Governments regularly rely on citizens’ cooperation in exercising their authority, including the enforcement of rules. This is not necessarily illegitimate. In fact, as Jeremy Waldron has argued, citizens are always law’s first enforcers. Prior to any office holder, they apply legal rules to their everyday lives and, overall, orient their behavior accordingly. Without citizens’ cooperation law on the books cannot be realized ‘on the ground’.
Technology makes such reliance easier, facilitating increased enforcement of law at little cost. It enables governments to cooperate with commercial companies that collect data on their own accord; to build their own platforms to mobilize citizens, or to crowdsource data collected by citizens.
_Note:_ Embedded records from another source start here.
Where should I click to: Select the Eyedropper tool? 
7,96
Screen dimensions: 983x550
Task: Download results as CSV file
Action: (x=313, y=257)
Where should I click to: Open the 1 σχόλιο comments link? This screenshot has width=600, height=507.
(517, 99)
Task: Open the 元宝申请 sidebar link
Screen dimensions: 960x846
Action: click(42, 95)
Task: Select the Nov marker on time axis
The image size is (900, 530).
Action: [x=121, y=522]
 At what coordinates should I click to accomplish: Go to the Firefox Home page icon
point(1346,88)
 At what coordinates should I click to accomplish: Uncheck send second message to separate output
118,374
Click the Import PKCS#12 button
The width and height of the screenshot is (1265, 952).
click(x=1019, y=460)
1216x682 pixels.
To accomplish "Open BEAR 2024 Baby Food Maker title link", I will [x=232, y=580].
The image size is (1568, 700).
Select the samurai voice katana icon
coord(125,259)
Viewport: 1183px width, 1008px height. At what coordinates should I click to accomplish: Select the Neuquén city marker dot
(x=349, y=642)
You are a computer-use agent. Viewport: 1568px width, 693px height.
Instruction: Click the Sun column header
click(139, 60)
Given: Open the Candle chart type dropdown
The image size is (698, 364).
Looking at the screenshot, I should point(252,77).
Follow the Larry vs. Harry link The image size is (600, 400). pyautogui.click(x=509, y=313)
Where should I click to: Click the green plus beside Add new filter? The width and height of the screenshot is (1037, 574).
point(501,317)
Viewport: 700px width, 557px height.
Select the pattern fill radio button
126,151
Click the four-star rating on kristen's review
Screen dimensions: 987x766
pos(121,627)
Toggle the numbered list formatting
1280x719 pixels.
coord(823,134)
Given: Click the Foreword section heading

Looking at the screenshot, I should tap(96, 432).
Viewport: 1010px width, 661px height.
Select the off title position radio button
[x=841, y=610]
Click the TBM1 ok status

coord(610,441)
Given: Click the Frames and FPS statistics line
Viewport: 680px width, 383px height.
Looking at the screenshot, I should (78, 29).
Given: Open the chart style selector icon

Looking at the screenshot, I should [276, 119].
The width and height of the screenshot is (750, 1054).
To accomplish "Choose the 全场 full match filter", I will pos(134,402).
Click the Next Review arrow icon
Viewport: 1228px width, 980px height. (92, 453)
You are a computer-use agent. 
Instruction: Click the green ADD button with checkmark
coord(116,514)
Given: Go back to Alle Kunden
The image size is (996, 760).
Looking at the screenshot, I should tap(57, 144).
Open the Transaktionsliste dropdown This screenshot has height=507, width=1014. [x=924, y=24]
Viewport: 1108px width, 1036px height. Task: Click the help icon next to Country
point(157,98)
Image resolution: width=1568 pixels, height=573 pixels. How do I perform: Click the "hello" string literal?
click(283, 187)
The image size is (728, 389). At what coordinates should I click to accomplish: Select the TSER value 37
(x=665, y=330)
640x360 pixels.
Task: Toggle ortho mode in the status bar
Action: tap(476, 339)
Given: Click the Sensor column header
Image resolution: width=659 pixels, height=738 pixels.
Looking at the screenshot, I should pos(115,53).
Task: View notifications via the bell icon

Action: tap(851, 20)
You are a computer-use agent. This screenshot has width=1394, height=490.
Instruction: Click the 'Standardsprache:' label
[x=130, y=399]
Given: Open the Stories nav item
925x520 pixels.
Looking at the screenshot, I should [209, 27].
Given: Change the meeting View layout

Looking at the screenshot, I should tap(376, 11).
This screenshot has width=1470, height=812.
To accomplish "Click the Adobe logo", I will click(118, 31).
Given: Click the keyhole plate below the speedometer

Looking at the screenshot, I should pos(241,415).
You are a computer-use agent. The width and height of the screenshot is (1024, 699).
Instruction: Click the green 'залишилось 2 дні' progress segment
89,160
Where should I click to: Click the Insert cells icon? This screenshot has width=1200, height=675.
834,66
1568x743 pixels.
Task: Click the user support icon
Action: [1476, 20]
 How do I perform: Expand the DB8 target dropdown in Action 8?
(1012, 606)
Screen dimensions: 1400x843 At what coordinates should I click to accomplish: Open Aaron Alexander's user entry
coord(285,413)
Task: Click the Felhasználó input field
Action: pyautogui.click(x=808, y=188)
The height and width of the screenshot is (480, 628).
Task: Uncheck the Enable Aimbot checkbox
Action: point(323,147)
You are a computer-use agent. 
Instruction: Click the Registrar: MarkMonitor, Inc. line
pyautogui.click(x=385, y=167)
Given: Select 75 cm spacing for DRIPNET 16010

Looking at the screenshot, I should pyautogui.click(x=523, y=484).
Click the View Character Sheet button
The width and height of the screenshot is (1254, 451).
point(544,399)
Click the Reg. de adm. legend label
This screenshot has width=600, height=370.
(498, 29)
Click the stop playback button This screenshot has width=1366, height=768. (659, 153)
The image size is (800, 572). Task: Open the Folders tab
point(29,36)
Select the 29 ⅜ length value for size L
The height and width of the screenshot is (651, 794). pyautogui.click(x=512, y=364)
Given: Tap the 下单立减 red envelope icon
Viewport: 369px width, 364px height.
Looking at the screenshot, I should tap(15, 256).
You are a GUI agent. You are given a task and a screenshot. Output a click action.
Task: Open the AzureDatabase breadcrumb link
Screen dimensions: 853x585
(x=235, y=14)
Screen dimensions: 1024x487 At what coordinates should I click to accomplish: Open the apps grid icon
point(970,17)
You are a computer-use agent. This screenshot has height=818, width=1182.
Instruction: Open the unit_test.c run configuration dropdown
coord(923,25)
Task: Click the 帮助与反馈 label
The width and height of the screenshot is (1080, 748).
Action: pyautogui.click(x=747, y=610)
Emergency provides a legitimizing logic. It encourages citizens, keenly aware of the disaster looming, to uncritically follow the government’s lead to reduce the risk to the nation and to themselves.
In recent work I have argued that governments utilize technology to target activists in a manner amounting to digital domination, thus threatening the freedom not only of activists, but of all citizens. This paper seeks to build on this conceptualization to problematize governments’ use of non-official actors (commercial actors, digital or actual militias, the public at large) to monitor and survey citizens.
One central concern this practice raises is that it potentially allows governments to circumvent the limits of their legitimate authority and to significantly augment their power while also obscuring the actor responsible for the action. Consequently, accountability and public oversight are diminished. This practice is colloquially known as “astroturfing”.
The paper considers the criteria for border-drawing in this context: where does innocuous enlisting of cooperation from law-abiding citizens end, and totalitarian mass mobilization of citizens against fellow citizens begin? Can outsourcing the right to monitor citizens to a commercial actor be justified and under what terms? And can the potentially devastating implications of such emergency augmentation of government powers be reversed in post-emergency times?